Charting sustainability

One of the issues facing the city is that its population has dwindled to 713,000, less than that of Manhattan or San Francisco, while containing enough land to comfortably encompass the land area of both and even include Boston's footprint as well. Couple all that vacant land with the environmental legacy of the city's industrial past and you get a complex welter of sustainability issues.

Studying and mapping those issues is the task of the Detroit Sustainability Indicators Project, a collaboration of the Graham Sustainability Institute of the University of Michigan and Data Driven Detroit. The goals of the project are twofold: gathering and assessing data on environmental, economic and social sustainability, mapping it, and making that data available to the public; and creating a sustainability index for Detroit to inform policy and decision-making and serve as an urban model.

Seven research projects have been funded through the initiative: a look at how neighbors care for vacant land; analysis of watershed management and water quality in Metro Detroit from a planning perspective; tracking environmental lead exposure as a consequence of housing demolition; mapping air pollution; an analysis of economic disparity versus federal investments; and developing a new methodology for measuring sustainability.

The project was spurred by growing faculty and student interest in Detroit and a desire to contribute to solutions, says John Callewaert, director of the program.

"We wanted to create that interdisciplinary platform for the faculty to work together," he says. "We have been exploring for about a year to find a way we could contribute (to Detroit), and we couldn't quite find the place."

The partnership with Data Driven Detroit came about due to a graduate of the Graham program who was working there. Both parties quickly saw their areas of expertise would mesh well.

Research projects just launched this year, so little data is available as yet. Once work is complete, access to the data for projects in the affected areas is available to anyone who needs it.

Making a market for food entrepreneurs

Detroit's growing food culture is often pointed to as one of the indicators of renewed creative energy in the city. But not every person with a jam recipe and a dream turns their passion into a business. Michigan State's Product Center for Agriculture, Natural Resources and Food aims to help budding entrepreneurs in those disciplines find ways to successfully market their products.

The Product Center draws on Michigan State's deep and wide knowledge of agriculture, business and packaging, among other disciplines. Would-be food kingpins are assigned a counselor who helps walk them through the process of finding a licensed and inspected kitchen to make their product and helps them test-market it at Detroit's Eastern Market, among other places. Entrepreneurs also have access to MSU's School of Packaging, where students will design an eye-catching and appropriate package for their product at no charge to the business owner.
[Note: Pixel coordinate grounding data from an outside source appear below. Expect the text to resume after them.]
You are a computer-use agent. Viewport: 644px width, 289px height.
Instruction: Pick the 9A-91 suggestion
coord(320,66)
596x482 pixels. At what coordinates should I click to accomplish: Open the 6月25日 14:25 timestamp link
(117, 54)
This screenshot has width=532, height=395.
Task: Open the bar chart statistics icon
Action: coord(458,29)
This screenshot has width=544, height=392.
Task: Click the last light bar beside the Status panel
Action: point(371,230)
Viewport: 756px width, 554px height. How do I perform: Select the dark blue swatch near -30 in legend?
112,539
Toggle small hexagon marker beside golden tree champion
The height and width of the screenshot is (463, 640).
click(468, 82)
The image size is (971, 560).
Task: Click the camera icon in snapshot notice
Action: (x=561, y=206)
Innovation Counselor Frank Gublo, who keeps a roster of about 55 clients at any given time, says he thinks the burgeoning food culture is driven by two things: Young, creative types coming here and wanting the same culinary options they had at home, such as food trucks, and people who lost jobs in the recession finally deciding to act on a lifelong passion for food.
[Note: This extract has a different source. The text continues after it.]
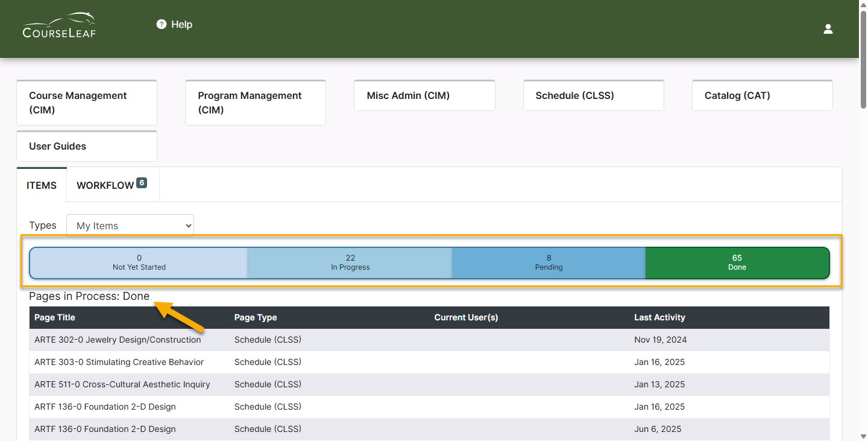Switch to the WORKFLOW tab
Viewport: 868px width, 441px height.
(x=105, y=185)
"There are people of all kinds of backgrounds who are creative and know how to cook and have a great product from their family recipe book willing to give this a try, along with the good infrastructure we have here," Gublo says. "That's why this has kind of taken off."
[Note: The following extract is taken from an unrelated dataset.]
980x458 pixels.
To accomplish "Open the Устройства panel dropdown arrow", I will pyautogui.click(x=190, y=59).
Maggie Staples, who markets her Magoo's Gourmet Barbecue Sauce at farmer's markets and recently landed her first retail client, credits the help she got from the product center as a major factor in her success. "It was a dream for me, but they are the experts," she says. "I don't know what I would have done without them."

Gublo says of his clients, "They are debunking the myth of Detroit. It is a special place, and these folks are literally giving a very strong alternative view of what the city is about."